> [Required work] Starting at the line containing "The width and height of the screenshot is (2480, 1384)." and ending at the line containing "Open the 有机硅产品 tab", print every line of the material below exactly, both ends included, and stop there.

+===+

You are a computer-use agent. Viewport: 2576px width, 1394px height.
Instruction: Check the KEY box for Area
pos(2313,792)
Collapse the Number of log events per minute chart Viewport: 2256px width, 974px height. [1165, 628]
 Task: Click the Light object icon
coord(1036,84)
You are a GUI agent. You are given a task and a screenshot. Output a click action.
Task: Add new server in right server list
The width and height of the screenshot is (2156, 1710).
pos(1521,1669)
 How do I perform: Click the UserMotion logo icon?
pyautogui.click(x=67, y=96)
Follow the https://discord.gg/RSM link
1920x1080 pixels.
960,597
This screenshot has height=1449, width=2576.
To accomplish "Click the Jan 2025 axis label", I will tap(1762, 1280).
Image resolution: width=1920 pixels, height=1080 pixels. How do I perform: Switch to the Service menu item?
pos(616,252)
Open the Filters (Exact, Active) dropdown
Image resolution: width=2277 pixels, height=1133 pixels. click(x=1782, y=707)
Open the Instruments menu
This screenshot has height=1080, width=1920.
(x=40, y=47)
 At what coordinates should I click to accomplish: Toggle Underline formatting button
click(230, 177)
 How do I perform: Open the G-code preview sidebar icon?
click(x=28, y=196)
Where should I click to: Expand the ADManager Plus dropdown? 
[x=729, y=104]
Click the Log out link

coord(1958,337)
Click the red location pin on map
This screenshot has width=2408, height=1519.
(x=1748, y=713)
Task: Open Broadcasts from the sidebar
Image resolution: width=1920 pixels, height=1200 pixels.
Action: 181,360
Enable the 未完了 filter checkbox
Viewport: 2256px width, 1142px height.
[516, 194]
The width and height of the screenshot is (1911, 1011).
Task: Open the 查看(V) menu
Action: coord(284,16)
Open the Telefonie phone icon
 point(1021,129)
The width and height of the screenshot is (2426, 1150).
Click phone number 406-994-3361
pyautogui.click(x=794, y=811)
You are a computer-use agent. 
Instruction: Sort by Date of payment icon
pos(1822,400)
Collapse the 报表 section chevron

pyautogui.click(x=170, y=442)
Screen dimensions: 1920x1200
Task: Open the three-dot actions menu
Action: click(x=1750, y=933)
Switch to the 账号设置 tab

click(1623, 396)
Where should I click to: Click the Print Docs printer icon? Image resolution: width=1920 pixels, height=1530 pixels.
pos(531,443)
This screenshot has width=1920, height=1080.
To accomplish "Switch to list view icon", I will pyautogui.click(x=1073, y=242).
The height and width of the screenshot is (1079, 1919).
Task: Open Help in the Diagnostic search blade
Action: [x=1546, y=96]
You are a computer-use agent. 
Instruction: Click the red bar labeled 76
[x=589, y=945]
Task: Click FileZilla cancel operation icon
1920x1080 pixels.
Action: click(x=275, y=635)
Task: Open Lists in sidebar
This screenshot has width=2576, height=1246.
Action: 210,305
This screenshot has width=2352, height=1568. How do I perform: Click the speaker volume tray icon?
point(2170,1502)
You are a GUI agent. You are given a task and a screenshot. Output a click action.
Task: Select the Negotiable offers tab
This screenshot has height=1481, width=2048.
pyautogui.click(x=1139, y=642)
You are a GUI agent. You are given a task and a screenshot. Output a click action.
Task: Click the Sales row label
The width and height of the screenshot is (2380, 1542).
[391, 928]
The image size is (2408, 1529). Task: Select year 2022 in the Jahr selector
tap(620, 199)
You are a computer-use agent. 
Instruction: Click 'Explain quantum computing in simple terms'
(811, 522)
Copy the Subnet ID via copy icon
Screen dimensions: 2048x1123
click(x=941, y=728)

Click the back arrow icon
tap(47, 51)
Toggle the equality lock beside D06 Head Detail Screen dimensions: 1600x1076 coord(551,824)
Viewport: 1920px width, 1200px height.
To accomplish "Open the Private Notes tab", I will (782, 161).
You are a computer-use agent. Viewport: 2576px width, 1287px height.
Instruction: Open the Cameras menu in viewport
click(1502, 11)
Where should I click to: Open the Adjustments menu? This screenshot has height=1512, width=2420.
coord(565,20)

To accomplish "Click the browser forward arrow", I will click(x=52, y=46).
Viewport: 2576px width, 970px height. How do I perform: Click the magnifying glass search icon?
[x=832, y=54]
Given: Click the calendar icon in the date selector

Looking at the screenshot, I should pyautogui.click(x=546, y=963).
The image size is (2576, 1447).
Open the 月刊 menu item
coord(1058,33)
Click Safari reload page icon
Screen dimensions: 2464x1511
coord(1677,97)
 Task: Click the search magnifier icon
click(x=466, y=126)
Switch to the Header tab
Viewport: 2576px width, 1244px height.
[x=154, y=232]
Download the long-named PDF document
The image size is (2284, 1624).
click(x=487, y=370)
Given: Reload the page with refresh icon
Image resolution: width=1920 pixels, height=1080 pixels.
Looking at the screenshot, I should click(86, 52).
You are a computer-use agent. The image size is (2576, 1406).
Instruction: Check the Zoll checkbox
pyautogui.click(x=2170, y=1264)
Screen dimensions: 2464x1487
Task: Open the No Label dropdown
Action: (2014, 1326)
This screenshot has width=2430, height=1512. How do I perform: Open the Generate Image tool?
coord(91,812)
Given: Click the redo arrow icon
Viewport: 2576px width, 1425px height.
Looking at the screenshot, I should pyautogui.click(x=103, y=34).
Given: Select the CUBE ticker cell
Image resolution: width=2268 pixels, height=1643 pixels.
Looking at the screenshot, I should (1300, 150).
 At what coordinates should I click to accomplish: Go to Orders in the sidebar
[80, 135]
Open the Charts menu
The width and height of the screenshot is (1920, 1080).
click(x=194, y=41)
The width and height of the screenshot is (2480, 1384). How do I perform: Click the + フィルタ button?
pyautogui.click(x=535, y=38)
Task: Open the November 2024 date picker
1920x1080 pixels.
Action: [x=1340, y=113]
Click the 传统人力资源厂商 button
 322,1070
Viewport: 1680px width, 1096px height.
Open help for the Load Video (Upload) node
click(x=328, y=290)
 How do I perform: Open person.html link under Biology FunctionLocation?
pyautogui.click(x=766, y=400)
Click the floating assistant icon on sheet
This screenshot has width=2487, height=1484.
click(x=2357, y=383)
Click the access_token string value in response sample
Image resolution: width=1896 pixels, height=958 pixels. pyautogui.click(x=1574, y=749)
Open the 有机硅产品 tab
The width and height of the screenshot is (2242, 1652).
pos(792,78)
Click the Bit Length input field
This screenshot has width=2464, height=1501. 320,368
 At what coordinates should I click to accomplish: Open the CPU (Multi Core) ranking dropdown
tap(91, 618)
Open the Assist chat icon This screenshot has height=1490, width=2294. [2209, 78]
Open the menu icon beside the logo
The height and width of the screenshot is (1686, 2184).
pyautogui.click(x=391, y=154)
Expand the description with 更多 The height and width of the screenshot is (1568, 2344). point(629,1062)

+===+

> [Answer to the exercise]
The width and height of the screenshot is (2480, 1384). How do I perform: Click the + フィルタ button?
pyautogui.click(x=535, y=38)
Task: Open the November 2024 date picker
1920x1080 pixels.
Action: [x=1340, y=113]
Click the 传统人力资源厂商 button
 322,1070
Viewport: 1680px width, 1096px height.
Open help for the Load Video (Upload) node
click(x=328, y=290)
 How do I perform: Open person.html link under Biology FunctionLocation?
pyautogui.click(x=766, y=400)
Click the floating assistant icon on sheet
This screenshot has width=2487, height=1484.
click(x=2357, y=383)
Click the access_token string value in response sample
Image resolution: width=1896 pixels, height=958 pixels. pyautogui.click(x=1574, y=749)
Open the 有机硅产品 tab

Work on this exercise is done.